What the task asks: How many lines below hold the string "computer"? Report that number alone.

Dataset entries:

________________________

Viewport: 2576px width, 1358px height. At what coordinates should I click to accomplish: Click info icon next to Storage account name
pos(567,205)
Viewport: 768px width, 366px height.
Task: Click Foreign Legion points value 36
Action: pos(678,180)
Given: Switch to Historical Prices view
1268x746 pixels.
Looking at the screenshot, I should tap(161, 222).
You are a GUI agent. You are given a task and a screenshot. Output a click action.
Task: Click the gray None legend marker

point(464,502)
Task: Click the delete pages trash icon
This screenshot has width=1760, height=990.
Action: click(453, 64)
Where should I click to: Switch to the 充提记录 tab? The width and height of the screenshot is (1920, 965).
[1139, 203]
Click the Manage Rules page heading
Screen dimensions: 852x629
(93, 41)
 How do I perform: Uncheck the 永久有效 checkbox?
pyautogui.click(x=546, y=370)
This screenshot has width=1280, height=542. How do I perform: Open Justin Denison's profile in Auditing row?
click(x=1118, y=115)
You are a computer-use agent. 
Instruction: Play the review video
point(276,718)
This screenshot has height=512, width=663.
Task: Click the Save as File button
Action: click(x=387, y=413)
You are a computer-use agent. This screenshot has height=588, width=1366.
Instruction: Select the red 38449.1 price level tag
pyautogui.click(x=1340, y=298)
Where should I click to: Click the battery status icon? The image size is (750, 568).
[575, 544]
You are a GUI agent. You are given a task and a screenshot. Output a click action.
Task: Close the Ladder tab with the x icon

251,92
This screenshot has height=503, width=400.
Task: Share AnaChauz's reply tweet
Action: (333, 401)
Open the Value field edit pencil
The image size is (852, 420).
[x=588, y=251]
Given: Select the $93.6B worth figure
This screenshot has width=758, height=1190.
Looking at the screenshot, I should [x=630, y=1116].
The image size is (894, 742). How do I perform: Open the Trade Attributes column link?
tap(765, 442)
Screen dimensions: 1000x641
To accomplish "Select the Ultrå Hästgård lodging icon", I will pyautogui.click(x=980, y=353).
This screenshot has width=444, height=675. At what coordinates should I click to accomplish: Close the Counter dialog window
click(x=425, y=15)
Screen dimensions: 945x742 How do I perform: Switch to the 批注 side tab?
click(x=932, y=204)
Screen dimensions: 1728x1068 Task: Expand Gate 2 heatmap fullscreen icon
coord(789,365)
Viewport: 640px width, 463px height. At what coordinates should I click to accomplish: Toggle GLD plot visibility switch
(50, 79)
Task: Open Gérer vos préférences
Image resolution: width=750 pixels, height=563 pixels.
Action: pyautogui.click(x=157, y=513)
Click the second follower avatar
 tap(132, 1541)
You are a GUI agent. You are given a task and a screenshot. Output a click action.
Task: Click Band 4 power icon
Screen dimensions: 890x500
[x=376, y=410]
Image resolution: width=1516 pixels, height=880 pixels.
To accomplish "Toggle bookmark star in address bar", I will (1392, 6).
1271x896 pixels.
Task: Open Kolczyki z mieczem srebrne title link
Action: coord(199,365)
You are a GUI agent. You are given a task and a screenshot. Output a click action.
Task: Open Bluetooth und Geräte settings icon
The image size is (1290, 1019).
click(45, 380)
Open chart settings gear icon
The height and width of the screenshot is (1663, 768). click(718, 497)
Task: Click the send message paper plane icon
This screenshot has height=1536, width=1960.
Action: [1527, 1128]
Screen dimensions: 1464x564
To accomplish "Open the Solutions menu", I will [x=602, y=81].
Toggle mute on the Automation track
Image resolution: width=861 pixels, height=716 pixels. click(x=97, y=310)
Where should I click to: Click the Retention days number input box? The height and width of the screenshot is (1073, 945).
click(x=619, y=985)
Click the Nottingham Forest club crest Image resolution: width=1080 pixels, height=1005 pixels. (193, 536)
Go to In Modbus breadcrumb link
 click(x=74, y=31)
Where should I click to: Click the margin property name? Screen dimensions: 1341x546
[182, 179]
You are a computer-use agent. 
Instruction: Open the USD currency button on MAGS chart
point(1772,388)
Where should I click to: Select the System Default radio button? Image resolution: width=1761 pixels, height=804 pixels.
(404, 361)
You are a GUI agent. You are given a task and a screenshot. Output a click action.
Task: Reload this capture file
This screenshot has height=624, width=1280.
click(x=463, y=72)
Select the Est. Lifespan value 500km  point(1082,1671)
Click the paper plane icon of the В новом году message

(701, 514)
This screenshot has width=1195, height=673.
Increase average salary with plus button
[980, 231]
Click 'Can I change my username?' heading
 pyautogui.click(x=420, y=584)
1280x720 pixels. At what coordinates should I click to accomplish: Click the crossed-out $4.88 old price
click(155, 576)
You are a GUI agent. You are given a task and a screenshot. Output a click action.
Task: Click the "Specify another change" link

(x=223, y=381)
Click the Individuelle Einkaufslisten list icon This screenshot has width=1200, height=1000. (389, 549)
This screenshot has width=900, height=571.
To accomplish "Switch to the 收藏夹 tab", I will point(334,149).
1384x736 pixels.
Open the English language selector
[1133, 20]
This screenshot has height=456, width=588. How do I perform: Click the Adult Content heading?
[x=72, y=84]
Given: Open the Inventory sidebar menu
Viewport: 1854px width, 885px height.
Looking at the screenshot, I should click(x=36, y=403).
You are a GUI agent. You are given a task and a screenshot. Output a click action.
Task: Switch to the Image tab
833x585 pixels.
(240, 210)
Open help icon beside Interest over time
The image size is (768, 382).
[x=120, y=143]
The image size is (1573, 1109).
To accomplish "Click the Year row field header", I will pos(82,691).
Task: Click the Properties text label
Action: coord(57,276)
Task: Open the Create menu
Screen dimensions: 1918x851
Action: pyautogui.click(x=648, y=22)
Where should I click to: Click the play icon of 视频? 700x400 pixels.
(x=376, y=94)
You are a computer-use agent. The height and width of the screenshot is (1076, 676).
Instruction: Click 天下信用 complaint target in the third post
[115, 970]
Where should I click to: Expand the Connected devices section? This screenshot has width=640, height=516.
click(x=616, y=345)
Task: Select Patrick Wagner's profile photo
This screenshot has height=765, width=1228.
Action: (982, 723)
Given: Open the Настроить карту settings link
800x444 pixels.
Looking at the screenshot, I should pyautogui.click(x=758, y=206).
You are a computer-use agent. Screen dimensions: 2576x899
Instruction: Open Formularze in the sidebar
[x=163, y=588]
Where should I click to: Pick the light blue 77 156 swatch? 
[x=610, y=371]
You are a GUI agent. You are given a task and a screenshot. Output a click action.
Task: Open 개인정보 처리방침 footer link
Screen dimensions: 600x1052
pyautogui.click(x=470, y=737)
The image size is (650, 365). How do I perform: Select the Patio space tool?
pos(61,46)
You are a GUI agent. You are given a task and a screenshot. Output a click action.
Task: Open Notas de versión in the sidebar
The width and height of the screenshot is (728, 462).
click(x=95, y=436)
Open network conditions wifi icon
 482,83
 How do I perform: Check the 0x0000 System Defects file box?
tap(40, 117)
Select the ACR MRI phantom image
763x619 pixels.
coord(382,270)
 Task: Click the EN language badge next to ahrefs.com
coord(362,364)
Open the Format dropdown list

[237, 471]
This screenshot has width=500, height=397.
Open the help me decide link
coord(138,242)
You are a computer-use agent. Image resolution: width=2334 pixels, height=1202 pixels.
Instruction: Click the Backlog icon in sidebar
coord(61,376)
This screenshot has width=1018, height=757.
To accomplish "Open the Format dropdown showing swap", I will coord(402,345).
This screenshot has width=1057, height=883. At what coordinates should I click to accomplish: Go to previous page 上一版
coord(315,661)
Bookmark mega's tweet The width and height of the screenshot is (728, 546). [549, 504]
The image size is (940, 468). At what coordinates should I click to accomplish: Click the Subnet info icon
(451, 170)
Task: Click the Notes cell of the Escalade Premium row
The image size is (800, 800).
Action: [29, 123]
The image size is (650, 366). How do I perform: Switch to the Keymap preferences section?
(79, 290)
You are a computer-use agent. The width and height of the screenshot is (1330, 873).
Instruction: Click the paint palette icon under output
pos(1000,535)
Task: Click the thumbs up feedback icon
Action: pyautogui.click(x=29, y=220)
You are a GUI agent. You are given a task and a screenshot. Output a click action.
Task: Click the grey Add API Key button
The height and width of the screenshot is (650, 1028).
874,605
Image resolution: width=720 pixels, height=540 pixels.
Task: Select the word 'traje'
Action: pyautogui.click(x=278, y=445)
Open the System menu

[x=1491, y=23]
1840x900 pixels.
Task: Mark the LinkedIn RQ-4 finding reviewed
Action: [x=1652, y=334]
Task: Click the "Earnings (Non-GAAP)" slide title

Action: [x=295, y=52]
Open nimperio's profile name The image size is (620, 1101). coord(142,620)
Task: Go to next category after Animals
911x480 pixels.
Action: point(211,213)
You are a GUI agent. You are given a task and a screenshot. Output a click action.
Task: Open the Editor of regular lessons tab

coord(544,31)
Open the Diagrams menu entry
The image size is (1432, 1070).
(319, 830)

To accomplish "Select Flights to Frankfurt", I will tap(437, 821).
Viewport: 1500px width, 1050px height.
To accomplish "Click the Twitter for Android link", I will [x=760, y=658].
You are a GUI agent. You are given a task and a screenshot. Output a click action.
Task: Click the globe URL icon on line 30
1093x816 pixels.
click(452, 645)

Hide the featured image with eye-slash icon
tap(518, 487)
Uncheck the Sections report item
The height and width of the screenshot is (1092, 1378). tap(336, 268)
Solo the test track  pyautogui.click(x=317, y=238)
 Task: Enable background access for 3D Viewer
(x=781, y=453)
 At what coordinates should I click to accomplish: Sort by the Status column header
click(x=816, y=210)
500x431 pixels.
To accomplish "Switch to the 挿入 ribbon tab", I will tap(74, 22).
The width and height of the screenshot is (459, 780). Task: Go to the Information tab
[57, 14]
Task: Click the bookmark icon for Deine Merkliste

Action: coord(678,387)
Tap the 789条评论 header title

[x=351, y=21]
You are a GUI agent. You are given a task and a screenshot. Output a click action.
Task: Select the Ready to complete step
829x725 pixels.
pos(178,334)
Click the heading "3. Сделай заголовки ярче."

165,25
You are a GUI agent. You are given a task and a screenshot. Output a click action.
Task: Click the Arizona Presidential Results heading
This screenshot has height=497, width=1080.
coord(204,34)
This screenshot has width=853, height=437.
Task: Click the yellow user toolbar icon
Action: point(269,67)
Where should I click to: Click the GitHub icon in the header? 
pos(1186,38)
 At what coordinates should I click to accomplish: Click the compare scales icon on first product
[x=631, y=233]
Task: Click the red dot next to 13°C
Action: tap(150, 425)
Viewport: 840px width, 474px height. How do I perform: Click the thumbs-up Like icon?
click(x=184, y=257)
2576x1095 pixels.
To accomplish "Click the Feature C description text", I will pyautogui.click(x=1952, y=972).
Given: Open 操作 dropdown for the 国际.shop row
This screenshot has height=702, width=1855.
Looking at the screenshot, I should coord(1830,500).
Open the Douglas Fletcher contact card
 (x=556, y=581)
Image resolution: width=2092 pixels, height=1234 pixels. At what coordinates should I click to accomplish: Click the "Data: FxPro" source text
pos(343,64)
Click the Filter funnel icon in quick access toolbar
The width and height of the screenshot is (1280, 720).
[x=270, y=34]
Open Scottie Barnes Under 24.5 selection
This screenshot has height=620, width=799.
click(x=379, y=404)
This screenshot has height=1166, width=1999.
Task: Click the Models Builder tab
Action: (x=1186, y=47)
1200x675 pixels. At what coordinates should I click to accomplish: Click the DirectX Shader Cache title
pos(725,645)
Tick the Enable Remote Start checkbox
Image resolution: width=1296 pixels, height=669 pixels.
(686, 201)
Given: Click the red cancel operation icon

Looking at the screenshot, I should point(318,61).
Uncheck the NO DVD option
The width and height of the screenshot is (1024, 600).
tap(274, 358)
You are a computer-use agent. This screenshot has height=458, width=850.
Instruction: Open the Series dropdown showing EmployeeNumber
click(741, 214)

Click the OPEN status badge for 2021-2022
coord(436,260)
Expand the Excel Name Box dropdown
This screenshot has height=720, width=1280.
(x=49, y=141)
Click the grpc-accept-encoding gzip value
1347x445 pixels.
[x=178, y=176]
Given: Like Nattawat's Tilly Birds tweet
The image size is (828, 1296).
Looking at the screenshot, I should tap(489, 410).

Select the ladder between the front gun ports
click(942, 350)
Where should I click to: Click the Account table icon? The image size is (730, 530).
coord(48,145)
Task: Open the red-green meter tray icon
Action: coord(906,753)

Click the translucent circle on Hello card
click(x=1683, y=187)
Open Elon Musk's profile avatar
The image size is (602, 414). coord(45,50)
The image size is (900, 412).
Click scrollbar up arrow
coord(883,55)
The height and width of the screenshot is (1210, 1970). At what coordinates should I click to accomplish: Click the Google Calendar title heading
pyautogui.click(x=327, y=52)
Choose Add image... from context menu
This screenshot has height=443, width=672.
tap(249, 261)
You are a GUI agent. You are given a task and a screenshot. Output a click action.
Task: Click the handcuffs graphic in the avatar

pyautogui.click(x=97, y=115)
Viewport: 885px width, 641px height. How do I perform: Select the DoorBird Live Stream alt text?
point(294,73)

________________________

Written solution: 8